/loglizer

A log analysis toolkit for automated anomaly detection

Primary LanguagePythonMIT LicenseMIT

loglizer

A Python toolkit for anomaly detection via log analysis

Loglizer is an open-source python tool for automatic log-based anomaly detection with machine learning techniques. In this project, six popular anomaly detection methods are implemented and evaluated on two public datasets. More details (e.g., experimental results, findings) can be found in our paper.

Log Data

We collected a number of log datasets in loghub. Please send a request to acquire the data through the link.
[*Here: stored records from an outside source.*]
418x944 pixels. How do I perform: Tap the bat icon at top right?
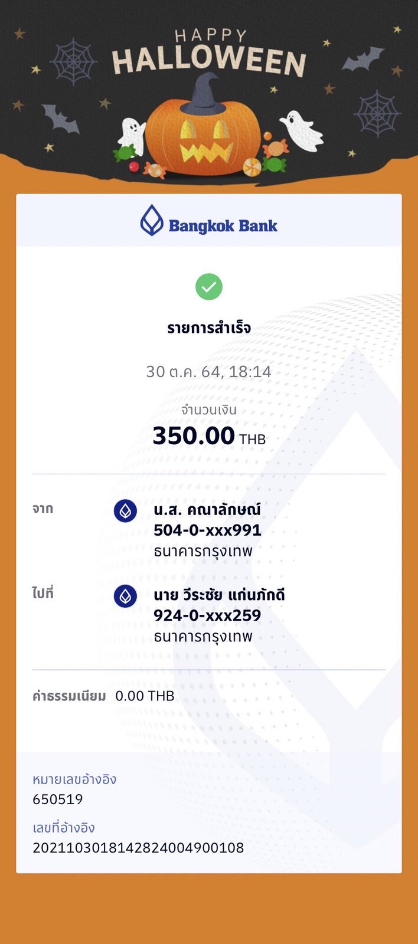363,60
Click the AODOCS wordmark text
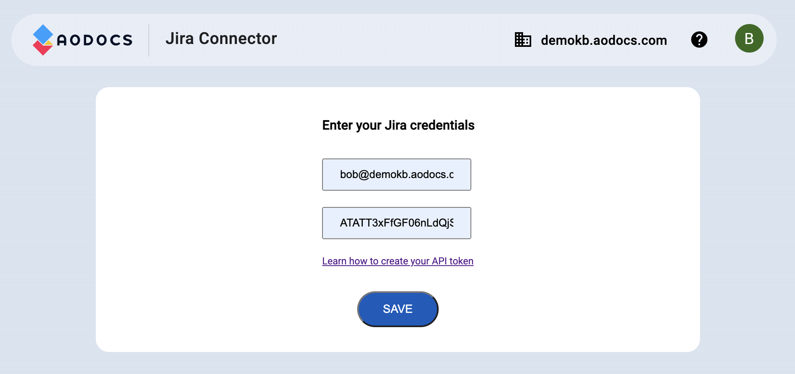 (x=95, y=40)
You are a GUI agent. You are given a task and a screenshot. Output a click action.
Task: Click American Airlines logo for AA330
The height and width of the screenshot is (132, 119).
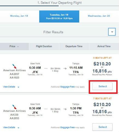tap(14, 107)
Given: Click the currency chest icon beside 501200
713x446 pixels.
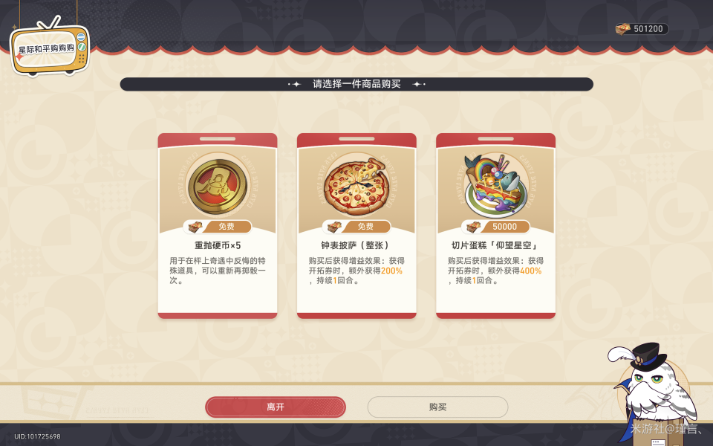Looking at the screenshot, I should pyautogui.click(x=622, y=29).
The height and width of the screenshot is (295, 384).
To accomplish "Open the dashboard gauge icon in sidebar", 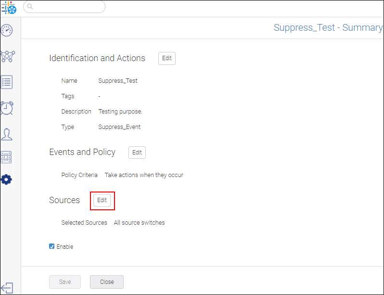I will (x=7, y=30).
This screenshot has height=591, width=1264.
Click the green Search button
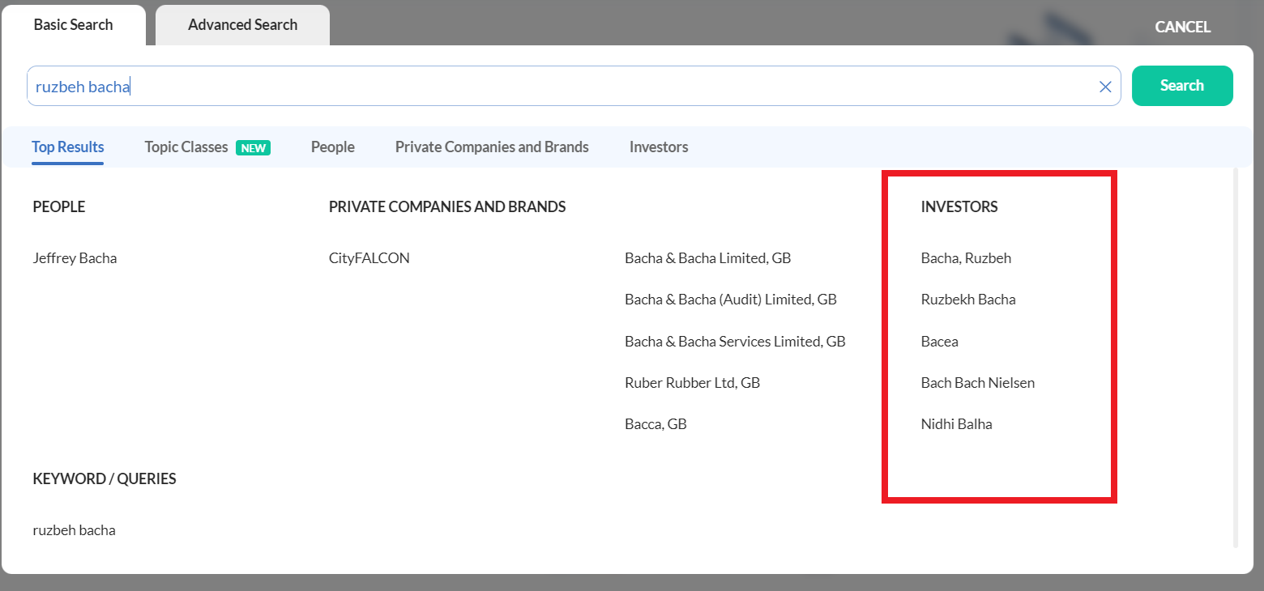coord(1181,86)
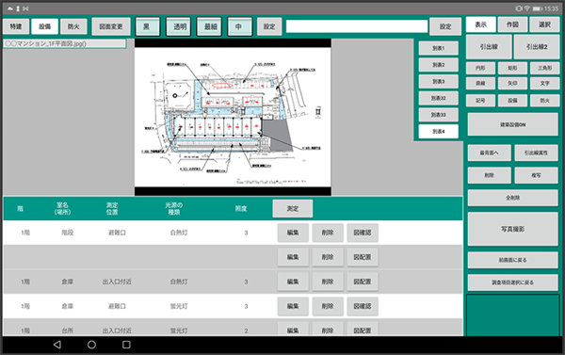Switch to the 選択 tab
The width and height of the screenshot is (565, 355).
point(544,24)
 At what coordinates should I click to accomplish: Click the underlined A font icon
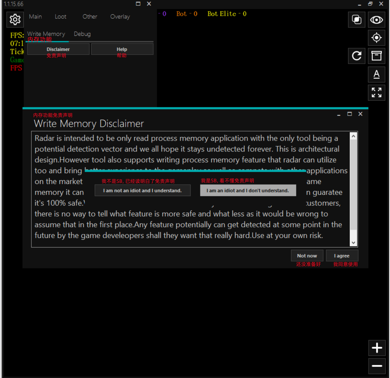pyautogui.click(x=376, y=74)
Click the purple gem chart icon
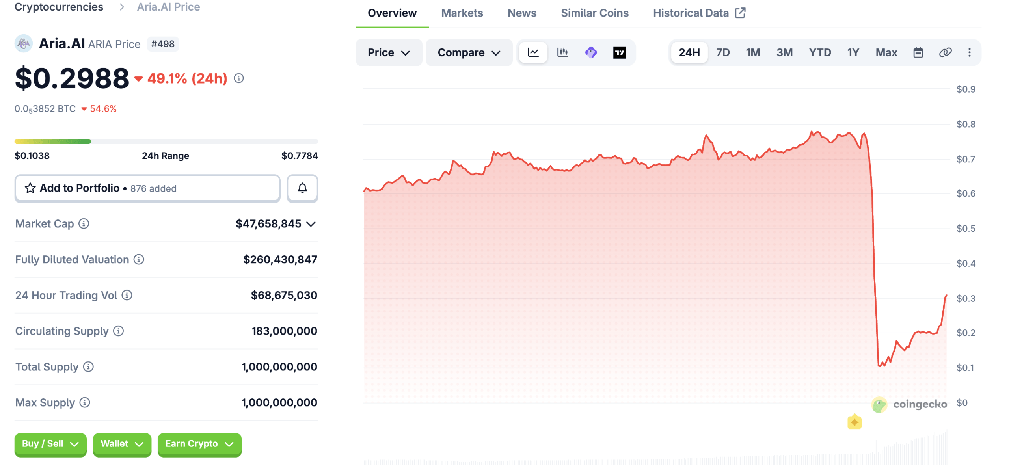Viewport: 1009px width, 465px height. click(590, 52)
More about logTemplateMap.csv of BGL data

The file locates in the demo_bgl folder. The file is used to quickly index the event Id for each log message. For example, suppose there are 1000 log messages and each of them can be parsed into a corresponding log event (assume 10 log events in total). Then there are 1000 rows in the logTemplateMap.csv, and each entry contains the event id (1-10) of that log.


Background

Anomaly detection plays an important role in management of modern large-scale distributed systems. Logs, which record system runtime information, are widely used for anomaly detection. Traditionally, developers (or operators) often inspect the logs manually with keyword search and rule matching. The increasing scale and complexity of modern systems, however, make the volume of logs explode, which renders the infeasibility of manual inspection. To reduce manual effort, many anomaly detection methods based on automated log analysis are proposed.   In our paper, we provide a detailed review and evaluation of six state-of-the-art log-based anomaly detection methods, including three supervised methods and three unsupervised methods, and also release an open-source toolkit allowing ease of reuse. These methods have been evaluated on two publicly-available production log datasets.

Overview of framework

1. Log collection: Logs are generated and collected by system and sofwares during running, which includes distributed systems (e.g., Spark, Hadoop), standalone systems (e.g., Windows, Mac OS) and softwares (e.g., Zookeeper).
2. Log Parsing: Raw Logs contain too much runtime information (e.g., IP address, file name). These variable information are often removed after log parsing as they are useless for debugging. After parsing, raw logs become log events, which are abstraction of raw logs. Details are given in our previous work: Logparser
3. Feature Extraction: Logs are grouped into log sequences via Task ID or time, and these log sequences are vectorized and weighted.
4. Anomaly Detection: Some machine learning models are trained and applied to detect anomalies.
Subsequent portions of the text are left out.